[Stored items]
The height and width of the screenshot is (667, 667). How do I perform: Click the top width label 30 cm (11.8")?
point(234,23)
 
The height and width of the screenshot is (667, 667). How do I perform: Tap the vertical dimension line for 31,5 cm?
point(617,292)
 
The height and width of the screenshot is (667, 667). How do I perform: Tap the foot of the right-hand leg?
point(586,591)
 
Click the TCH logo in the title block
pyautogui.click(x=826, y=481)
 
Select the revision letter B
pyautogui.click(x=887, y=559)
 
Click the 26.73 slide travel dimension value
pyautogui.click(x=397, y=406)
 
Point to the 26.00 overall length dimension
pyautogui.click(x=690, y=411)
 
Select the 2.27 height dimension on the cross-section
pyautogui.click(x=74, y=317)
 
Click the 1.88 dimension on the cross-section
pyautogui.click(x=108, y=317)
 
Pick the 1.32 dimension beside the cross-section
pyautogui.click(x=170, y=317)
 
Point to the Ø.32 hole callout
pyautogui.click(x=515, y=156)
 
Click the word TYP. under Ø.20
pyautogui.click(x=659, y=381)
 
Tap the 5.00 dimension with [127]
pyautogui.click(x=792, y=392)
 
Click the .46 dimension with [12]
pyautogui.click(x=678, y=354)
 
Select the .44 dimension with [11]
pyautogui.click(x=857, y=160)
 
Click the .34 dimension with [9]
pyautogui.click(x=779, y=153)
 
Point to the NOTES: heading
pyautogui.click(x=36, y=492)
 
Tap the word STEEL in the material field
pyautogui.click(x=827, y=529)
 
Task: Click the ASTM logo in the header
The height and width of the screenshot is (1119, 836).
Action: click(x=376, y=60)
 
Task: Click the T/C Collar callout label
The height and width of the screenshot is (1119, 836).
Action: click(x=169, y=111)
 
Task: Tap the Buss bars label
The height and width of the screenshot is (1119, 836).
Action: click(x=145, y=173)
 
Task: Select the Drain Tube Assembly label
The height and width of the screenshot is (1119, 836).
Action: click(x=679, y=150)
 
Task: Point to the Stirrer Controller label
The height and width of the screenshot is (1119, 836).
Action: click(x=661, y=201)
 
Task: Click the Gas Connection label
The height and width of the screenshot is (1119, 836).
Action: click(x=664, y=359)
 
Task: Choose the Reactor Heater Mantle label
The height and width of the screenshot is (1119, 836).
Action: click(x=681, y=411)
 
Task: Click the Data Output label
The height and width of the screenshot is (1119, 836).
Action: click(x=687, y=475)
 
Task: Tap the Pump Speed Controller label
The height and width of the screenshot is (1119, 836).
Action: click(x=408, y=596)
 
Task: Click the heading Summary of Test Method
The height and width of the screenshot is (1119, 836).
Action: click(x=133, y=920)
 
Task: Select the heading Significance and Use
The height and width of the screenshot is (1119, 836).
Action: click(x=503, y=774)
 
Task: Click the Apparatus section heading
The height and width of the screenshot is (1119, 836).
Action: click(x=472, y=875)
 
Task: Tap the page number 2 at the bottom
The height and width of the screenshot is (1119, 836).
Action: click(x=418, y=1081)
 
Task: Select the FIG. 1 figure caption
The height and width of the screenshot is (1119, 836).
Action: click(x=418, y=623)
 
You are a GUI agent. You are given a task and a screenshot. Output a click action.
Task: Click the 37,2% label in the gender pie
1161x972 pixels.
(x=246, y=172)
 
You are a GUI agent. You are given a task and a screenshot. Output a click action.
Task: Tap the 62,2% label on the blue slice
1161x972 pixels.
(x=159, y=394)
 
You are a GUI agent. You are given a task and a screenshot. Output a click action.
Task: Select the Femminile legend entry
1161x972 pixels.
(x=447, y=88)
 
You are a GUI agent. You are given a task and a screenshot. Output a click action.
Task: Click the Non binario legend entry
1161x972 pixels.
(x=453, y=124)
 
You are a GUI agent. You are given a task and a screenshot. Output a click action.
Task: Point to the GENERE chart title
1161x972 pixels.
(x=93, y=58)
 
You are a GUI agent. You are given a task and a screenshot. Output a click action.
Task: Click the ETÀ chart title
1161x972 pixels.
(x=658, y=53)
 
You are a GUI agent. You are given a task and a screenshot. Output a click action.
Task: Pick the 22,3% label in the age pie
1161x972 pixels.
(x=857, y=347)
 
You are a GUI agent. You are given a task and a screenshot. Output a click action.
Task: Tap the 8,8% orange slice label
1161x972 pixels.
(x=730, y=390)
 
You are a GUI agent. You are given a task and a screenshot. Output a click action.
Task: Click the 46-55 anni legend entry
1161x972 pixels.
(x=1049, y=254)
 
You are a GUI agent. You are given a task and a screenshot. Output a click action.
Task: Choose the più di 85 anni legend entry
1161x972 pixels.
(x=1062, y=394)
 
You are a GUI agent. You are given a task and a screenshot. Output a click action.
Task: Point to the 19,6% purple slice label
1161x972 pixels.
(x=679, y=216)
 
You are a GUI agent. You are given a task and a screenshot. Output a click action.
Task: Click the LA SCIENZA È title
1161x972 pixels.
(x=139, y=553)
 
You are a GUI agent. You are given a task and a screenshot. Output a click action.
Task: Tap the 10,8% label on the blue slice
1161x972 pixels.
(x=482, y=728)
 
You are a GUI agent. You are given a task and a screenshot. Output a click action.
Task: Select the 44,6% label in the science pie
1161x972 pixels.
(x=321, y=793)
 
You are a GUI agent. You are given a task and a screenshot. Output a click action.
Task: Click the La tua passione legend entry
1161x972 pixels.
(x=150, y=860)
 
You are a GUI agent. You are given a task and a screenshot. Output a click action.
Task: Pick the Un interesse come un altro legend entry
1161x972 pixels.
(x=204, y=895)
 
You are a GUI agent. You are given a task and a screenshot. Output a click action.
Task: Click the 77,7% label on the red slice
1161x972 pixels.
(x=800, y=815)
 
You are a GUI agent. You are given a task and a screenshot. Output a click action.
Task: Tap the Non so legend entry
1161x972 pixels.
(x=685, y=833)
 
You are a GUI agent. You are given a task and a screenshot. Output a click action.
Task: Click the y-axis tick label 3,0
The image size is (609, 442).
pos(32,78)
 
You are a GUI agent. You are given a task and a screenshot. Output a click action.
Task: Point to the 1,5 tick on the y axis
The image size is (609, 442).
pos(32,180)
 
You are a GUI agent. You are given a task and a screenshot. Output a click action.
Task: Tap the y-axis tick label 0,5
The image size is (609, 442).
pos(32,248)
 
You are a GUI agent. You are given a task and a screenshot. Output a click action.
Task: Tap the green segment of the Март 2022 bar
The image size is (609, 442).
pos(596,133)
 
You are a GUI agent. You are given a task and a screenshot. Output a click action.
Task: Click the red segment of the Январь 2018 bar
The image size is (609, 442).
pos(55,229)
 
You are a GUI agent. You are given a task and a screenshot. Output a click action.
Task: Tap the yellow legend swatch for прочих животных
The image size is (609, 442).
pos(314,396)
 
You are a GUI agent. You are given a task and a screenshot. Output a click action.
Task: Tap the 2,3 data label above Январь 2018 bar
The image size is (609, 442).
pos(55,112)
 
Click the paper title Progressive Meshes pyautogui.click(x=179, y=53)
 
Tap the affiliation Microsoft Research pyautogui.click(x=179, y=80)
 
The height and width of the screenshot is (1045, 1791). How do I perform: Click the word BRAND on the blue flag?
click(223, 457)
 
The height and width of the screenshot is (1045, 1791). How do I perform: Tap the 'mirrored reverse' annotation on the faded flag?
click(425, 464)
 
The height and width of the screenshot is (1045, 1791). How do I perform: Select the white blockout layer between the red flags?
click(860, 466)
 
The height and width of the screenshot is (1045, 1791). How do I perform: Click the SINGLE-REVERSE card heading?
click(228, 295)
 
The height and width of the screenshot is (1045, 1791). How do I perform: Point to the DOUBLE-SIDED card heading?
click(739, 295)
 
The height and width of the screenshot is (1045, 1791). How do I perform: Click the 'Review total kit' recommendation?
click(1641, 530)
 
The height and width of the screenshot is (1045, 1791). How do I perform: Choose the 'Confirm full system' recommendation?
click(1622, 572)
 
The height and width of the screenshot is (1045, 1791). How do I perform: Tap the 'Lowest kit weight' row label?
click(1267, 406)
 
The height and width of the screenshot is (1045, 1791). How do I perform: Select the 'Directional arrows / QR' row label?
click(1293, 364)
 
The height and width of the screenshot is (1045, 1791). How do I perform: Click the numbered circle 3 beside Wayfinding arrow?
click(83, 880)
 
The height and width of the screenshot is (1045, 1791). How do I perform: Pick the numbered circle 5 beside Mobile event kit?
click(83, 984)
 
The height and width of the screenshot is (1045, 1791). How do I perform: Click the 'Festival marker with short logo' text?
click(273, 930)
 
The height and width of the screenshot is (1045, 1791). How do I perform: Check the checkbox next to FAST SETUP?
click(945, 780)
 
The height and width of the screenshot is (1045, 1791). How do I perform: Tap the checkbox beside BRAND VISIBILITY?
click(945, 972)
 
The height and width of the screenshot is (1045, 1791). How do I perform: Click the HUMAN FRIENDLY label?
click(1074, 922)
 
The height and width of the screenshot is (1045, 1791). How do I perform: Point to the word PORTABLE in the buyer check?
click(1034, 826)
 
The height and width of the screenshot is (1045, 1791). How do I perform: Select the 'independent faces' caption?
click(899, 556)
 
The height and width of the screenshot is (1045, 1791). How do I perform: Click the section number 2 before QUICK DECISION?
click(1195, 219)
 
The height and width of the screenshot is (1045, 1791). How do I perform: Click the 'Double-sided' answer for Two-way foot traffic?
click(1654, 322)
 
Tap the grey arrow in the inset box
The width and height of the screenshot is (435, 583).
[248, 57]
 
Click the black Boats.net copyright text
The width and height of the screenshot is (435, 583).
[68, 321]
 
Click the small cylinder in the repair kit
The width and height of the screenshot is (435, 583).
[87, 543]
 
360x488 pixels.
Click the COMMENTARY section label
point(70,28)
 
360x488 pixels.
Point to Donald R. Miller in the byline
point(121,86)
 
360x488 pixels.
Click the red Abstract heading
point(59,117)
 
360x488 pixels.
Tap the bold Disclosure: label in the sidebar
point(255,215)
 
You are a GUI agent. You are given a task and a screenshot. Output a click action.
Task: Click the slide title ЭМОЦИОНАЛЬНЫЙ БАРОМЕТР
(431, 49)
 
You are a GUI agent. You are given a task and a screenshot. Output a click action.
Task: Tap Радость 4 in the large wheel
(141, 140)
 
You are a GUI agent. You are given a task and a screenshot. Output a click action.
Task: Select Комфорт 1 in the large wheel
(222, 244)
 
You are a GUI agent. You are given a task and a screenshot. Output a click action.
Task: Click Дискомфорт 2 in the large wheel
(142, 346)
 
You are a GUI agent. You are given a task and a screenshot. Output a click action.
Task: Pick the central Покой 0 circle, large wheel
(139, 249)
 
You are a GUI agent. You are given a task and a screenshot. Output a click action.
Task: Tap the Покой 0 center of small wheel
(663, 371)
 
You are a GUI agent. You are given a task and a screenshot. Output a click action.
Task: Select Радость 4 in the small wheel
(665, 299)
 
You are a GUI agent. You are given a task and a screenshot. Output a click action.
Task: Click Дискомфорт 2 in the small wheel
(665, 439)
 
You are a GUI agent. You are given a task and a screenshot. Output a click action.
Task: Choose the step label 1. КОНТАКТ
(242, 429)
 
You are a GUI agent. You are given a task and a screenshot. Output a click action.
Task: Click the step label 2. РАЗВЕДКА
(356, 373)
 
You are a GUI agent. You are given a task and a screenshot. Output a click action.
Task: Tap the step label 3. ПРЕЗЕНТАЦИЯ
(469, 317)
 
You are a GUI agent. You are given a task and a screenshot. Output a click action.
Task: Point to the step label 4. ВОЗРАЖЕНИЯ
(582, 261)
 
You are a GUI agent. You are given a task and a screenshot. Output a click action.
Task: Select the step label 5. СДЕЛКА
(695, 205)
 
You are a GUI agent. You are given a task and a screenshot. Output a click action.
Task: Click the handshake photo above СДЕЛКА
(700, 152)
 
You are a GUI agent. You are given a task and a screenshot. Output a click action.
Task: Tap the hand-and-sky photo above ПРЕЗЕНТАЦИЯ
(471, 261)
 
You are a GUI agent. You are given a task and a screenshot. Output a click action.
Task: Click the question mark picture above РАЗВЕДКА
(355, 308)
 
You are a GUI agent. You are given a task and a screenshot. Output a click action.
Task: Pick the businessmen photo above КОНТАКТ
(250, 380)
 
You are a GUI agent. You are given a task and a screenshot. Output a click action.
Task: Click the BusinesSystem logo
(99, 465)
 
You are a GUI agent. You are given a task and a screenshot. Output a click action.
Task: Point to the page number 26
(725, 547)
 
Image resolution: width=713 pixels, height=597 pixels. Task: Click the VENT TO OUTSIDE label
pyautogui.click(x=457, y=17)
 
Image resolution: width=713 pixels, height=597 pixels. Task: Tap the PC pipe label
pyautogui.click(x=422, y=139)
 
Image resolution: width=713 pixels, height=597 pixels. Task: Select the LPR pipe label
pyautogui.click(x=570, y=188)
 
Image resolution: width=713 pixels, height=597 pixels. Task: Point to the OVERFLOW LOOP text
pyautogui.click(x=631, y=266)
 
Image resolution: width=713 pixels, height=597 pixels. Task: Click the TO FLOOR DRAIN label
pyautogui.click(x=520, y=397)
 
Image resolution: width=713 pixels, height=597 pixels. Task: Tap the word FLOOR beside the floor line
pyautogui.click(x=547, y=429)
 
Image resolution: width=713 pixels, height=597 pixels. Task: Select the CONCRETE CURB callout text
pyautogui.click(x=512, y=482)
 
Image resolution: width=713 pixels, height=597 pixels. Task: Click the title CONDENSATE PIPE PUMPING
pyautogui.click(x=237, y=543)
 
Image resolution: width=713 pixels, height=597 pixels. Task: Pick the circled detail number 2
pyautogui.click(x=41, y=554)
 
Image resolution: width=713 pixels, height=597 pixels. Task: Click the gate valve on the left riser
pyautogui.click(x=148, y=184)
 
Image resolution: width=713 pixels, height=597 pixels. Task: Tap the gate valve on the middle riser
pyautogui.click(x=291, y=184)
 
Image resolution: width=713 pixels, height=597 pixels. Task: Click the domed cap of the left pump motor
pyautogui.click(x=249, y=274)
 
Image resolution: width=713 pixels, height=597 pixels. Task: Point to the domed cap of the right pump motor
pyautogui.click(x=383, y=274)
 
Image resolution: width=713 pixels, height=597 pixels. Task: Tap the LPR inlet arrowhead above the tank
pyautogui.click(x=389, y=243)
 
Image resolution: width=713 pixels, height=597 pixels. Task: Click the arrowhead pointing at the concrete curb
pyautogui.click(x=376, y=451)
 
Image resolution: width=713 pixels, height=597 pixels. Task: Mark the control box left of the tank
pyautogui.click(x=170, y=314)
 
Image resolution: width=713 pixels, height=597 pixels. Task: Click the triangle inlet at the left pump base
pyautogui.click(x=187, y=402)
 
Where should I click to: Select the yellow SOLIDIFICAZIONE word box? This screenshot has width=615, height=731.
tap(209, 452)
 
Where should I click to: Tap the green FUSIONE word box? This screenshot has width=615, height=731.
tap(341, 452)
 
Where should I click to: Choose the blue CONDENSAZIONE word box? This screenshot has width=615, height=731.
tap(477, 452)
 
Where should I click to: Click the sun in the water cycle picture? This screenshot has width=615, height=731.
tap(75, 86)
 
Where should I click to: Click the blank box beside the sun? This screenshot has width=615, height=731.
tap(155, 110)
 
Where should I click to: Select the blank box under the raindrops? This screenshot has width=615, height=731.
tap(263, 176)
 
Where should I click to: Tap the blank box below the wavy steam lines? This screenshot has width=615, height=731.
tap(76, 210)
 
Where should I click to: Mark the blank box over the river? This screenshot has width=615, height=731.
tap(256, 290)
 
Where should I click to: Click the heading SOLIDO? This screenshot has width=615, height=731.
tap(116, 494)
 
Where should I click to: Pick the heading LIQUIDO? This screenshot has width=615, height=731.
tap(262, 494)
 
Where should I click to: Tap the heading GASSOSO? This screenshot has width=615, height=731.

__Short problem__
Reproduce the stretch of the listing from the line containing "QR' row label?" through the line containing "click(1034, 826)", switching "numbered circle" to "number badge" and keeping all else unchanged. Return only those lines.

__Answer__
The height and width of the screenshot is (1045, 1791). How do I perform: Select the 'Directional arrows / QR' row label?
click(1293, 364)
 
The height and width of the screenshot is (1045, 1791). How do I perform: Click the number badge 3 beside Wayfinding arrow?
click(83, 880)
 
The height and width of the screenshot is (1045, 1791). How do I perform: Pick the number badge 5 beside Mobile event kit?
click(83, 984)
 
The height and width of the screenshot is (1045, 1791). How do I perform: Click the 'Festival marker with short logo' text?
click(273, 930)
 
The height and width of the screenshot is (1045, 1791). How do I perform: Check the checkbox next to FAST SETUP?
click(945, 780)
 
The height and width of the screenshot is (1045, 1791). How do I perform: Tap the checkbox beside BRAND VISIBILITY?
click(945, 972)
 
The height and width of the screenshot is (1045, 1791). How do I perform: Click the HUMAN FRIENDLY label?
click(1074, 922)
 
The height and width of the screenshot is (1045, 1791). How do I perform: Point to the word PORTABLE in the buyer check?
click(1034, 826)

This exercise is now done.